====== PAGE TEXT ======

Re: [PATCH v4] drm/amdgpu: Ensure the DMA engine is deactivated during set ups

All of lore.kernel.org
 help / color / mirror / Atom feed

From: Lang Yu <Lang.Yu@amd.com>
To: Haohui Mai <ricetons@gmail.com>
Cc: "Christian König" <ckoenig.leichtzumerken@gmail.com>,
	"Zhang, Hawking" <Hawking.Zhang@amd.com>,
	"Chen, Guchun" <Guchun.Chen@amd.com>,
	amd-gfx@lists.freedesktop.org,
	"Yifan Zhang" <yifan1.zhang@amd.com>
Subject: Re: [PATCH v4] drm/amdgpu: Ensure the DMA engine is deactivated during set ups
Date: Fri, 29 Apr 2022 16:32:31 +0800	[thread overview]
Message-ID: <Ymuin6/LGeiz4SE9@lang-desktop> (raw)
In-Reply-To: <CAHpOOhEA-GEgLU9B8RrYo9VnATj62sqnRm+6e3NsHo2H02pD7g@mail.gmail.com>

On 04/29/ , Haohui Mai wrote:
> Thanks for pointing it out. The v5 patch added the code back.

======

* _EXERCISE DIRECTIONS_: What did Haohui Mai say the v5 patch did, according to the mailing-list message? These entries come from a source other than the mailing-list message.

====== RECORD EXCERPTS ======

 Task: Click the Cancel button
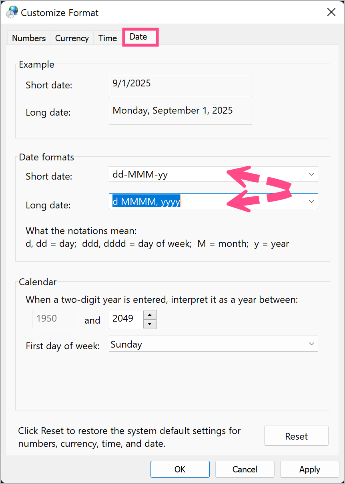point(245,469)
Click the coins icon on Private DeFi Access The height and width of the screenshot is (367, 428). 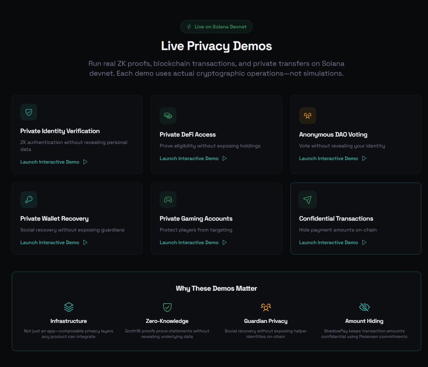pyautogui.click(x=168, y=115)
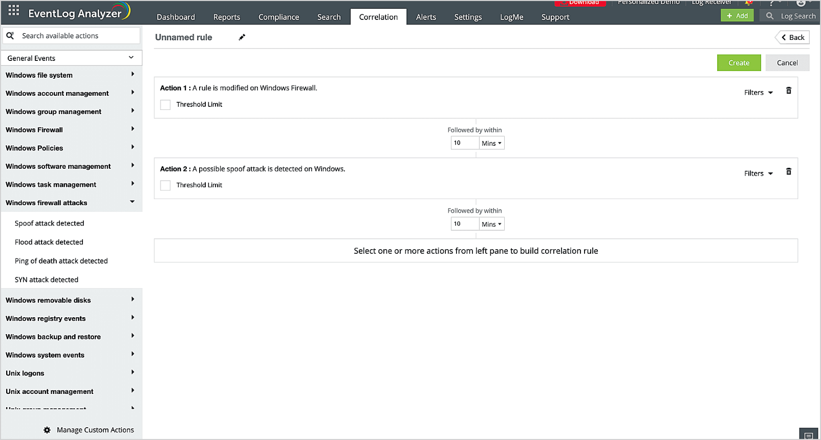This screenshot has width=821, height=440.
Task: Open the Filters dropdown for Action 1
Action: point(758,93)
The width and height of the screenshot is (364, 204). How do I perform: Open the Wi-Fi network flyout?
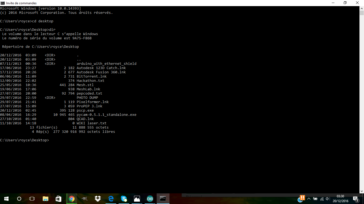[322, 199]
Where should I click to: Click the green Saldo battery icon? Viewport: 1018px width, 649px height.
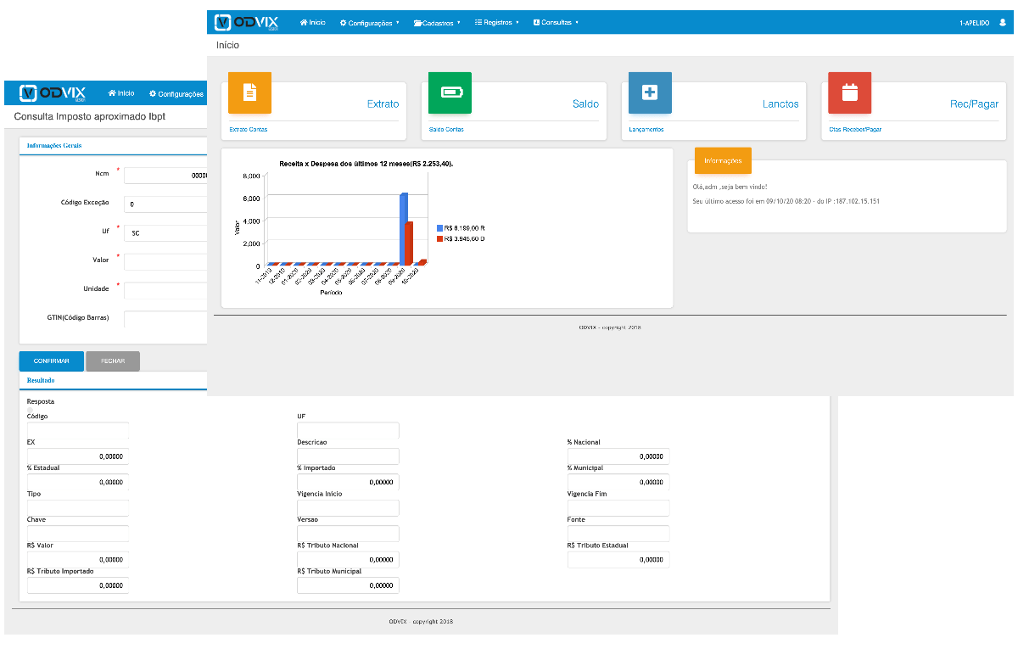[x=450, y=92]
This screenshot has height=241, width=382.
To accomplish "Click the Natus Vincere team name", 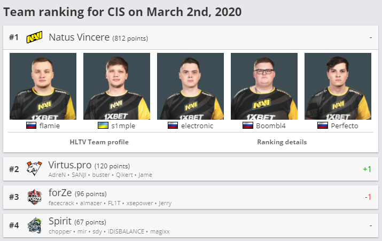I will click(x=79, y=37).
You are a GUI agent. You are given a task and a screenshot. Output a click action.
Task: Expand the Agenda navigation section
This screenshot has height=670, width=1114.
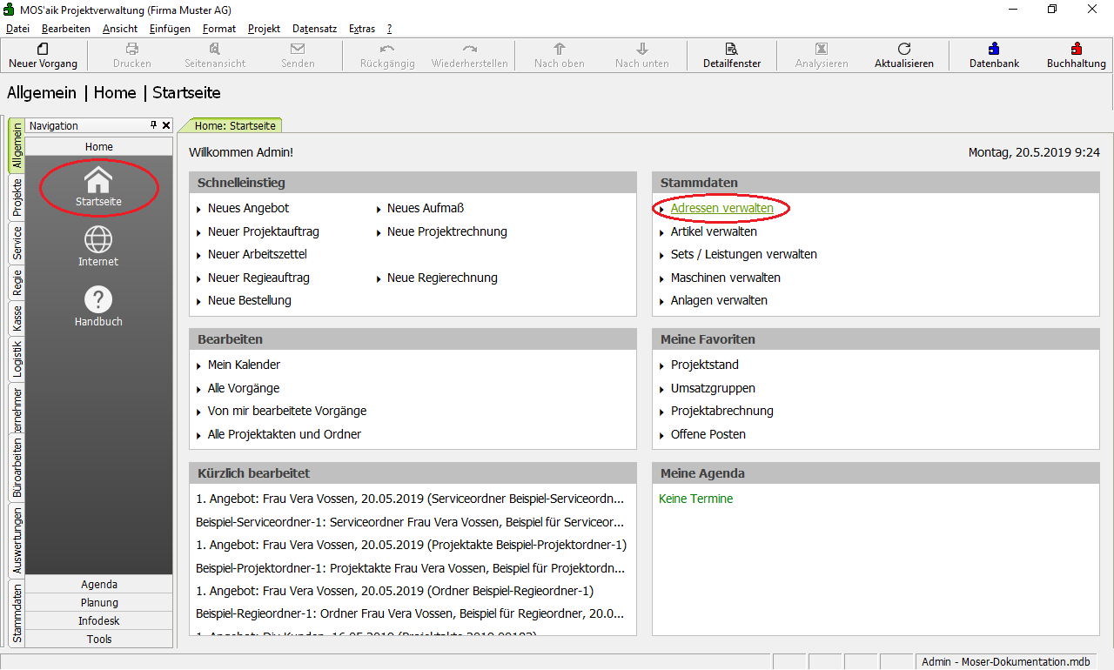(99, 585)
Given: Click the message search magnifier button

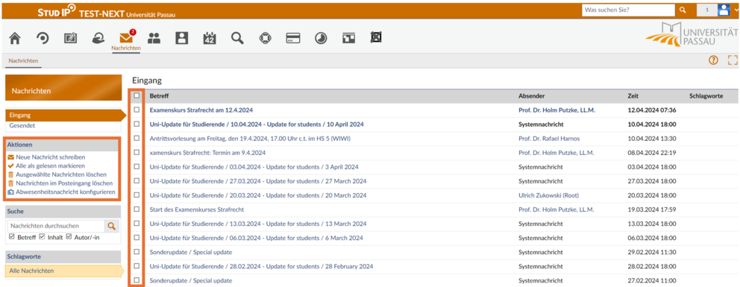Looking at the screenshot, I should pos(111,226).
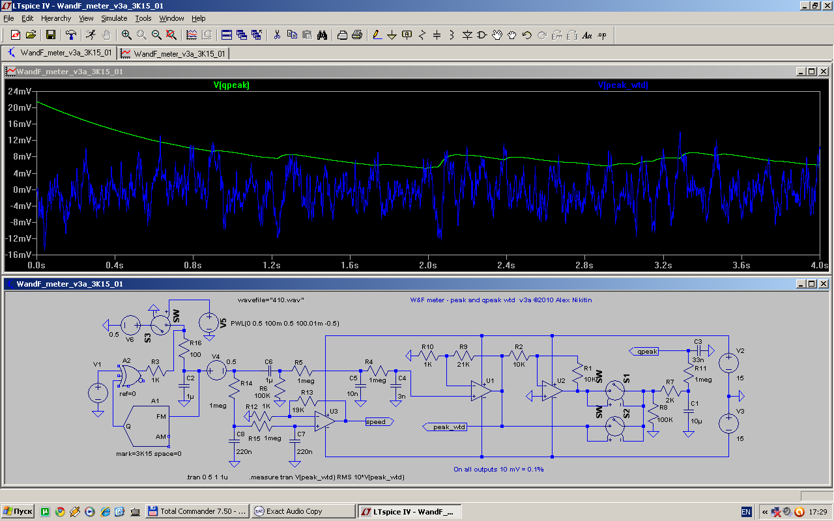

======

* _EXPECTED OUTPUT_: The v5 patch added the code back.